Before reading Lawrence Donegan’s Four-Iron In The Soul, I knew very little about golf apart from the Rat Pack, Tiger Woods, Jimmy Tarbuck and, er. bogies. Indeed, for me, golf was just something that was on TV in the early hours in the days before proper 24-hour telly.
And I suspect that I haven’t learned much more about golf after reading Four-Iron In The Soul but the book is an absolute beaut.
Lawrence Donegan used to play the bass in a couple of tasty Scottish post-punk bands – The Bluebells and The Commotions. But in the ’90s he decided to put away his childish things and become a journalist, working for The Guardian.

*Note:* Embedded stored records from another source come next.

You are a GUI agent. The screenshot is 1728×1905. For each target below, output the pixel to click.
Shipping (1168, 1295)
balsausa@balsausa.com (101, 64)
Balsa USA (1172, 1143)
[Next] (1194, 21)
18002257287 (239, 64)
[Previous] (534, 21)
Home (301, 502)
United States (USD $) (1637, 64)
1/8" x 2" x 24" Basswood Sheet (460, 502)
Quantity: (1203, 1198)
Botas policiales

Although I was well aware of Donegan’s musical endeavours I can’t say I paid much attention to his career in journalism. But a few weeks ago, somewhere on the internet, I bumped into Four-Iron In the Soul and took a punt. And I’m glad I did.
In the mid-nineties, Donegan contacted the obscure – to me at any rate – Scottish golfer Ross Drummond and asked to be his caddy for a season. Drummond agreed and Donegan ended up following the golfer around Europe and beyond. Along the way, he encountered all manner of misfits and oddballs. There were highs and lows, comedy and disappointment.
Lawrence Donegan really is a cracking writer who can fire off sharp one liners as well as many a crime writer. Indeed, Four-Iron In the Soul is as gripping as it touching. Though I’m a bit surprised that no one asked him if his old man was a dustman Four-Iron In The Soul is highly recommended.